(EXTRACTED TEXT):
Content starts
Clippers 9/24: Marie de Marneffe on Speaker Commitment

Do you know that there’s still a chance? Identifying speaker commitment for natural language understanding

Marie-Catherine de Marneffe

When we communicate, we infer a lot beyond the literal meaning of the words we hear or read. In particular, our understanding of an utterance depends on assessing the extent to which the speaker stands by the event she describes. An unadorned declarative like “The cancer has spread” conveys firm speaker commitment of the cancer having spread, whereas “There are some indicators that the cancer has spread” imbues the claim with uncertainty. It is not only the absence vs. presence of embedding material that determines whether or not a speaker is committed to the event described: from (1) we will infer that the speaker is committed to there being war, whereas in (2) we will infer the speaker is committed to relocating species not being a panacea, even though the clauses that describe the events in (1) and (2) are both embedded under “(s)he doesn’t believe”.

(1) The problem, I’m afraid, with my colleague here, he really doesn’t believe that it’s war.

(2) Transplanting an ecosystem can be risky, as history shows. Hellmann doesn’t believe that relocating species threatened by climate change is a panacea.

In this talk, I will first illustrate how looking at pragmatic information of what speakers are committed to can improve NLP applications. Previous work has tried to predict the outcome of contests (such as the Oscars or elections) from tweets. I will show that by distinguishing tweets that convey firm speaker commitment toward a given outcome (e.g., “Dunkirk will win Best Picture in 2018”) from ones that only suggest the outcome (e.g., “Dunkirk might have a shot at the 2018 Oscars”) or tweets that convey the negation of the event (“Dunkirk is good but not academy level good for the Oscars”), we can outperform previous methods. Second, I will evaluate current models of speaker commitment, using the CommitmentBank, a dataset of naturally occurring discourses developed to deepen our understanding of the factors at play in identifying speaker commitment. We found that a linguistically informed model outperforms a LSTM-based one, suggesting that linguistic knowledge is needed to achieve robust language understanding. Both models however fail to generalize to the diverse linguistic constructions present in natural language, highlighting directions for improvement.
Content ends
(RECORDED INFORMATION):
Content starts
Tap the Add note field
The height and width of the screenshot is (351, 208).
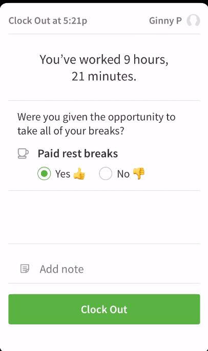[x=104, y=269]
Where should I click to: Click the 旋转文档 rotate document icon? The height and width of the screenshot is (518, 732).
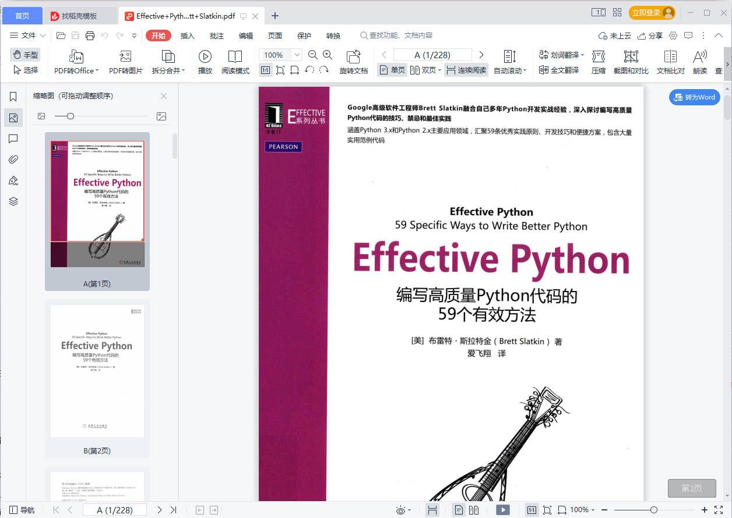click(x=353, y=56)
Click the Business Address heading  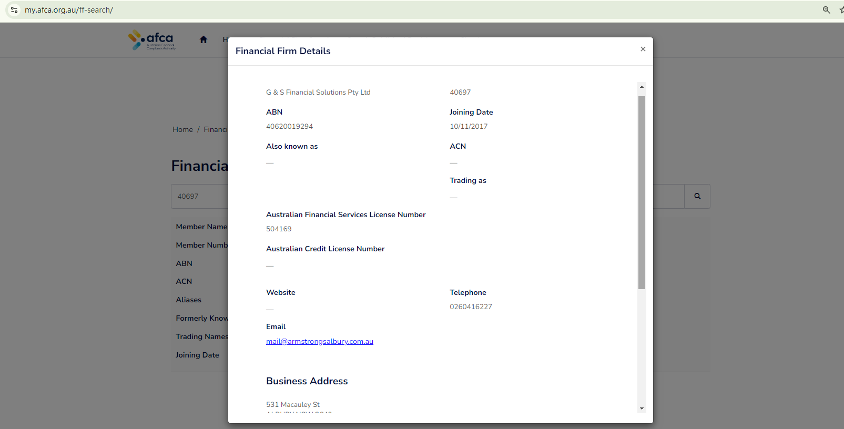307,381
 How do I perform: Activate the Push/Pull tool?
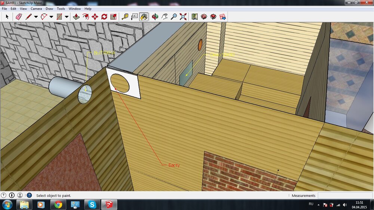pyautogui.click(x=76, y=16)
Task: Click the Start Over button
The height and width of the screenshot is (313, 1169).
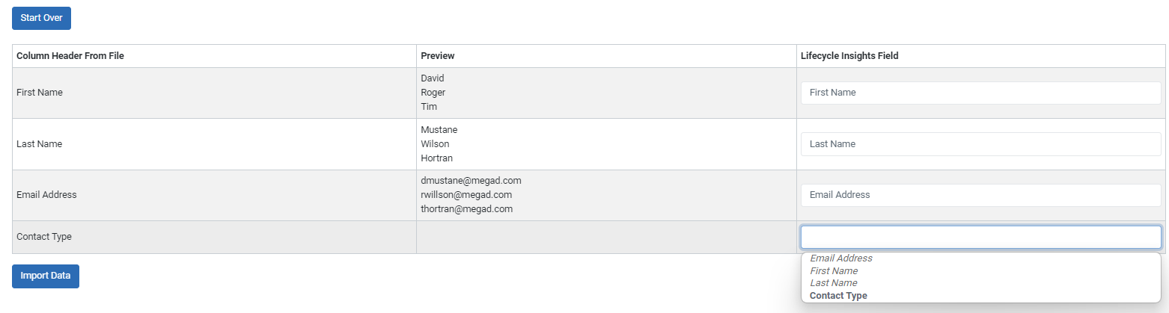Action: click(41, 18)
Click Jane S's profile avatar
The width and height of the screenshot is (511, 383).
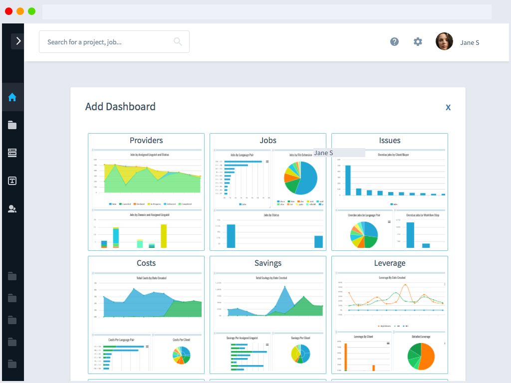click(x=444, y=42)
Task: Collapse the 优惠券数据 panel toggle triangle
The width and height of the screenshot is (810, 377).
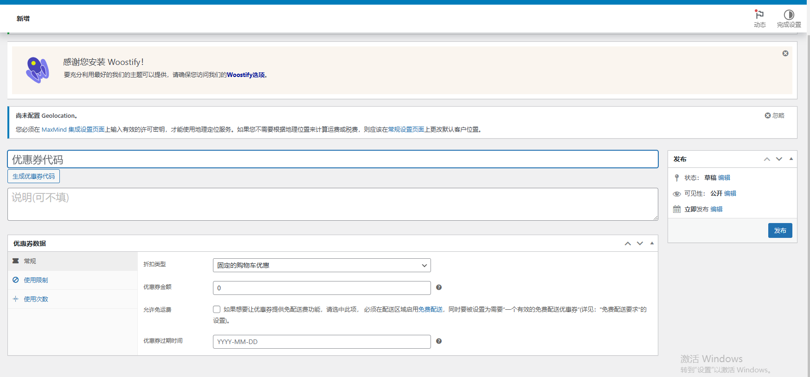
Content ends
(EXERCISE TASKS):
1 > In the talk abstract, what dataset is used to evaluate current models of speaker commitment?
2 > Write out the passage of the talk abstract starting at "(1) The problem, I’m" and ending at "is a panacea.".
Use only the talk abstract, not the rows.

(YOUR WRITTEN ANSWERS):
1 > The CommitmentBank, a dataset of naturally occurring discourses.

2 >
(1) The problem, I’m afraid, with my colleague here, he really doesn’t believe that it’s war.

(2) Transplanting an ecosystem can be risky, as history shows. Hellmann doesn’t believe that relocating species threatened by climate change is a panacea.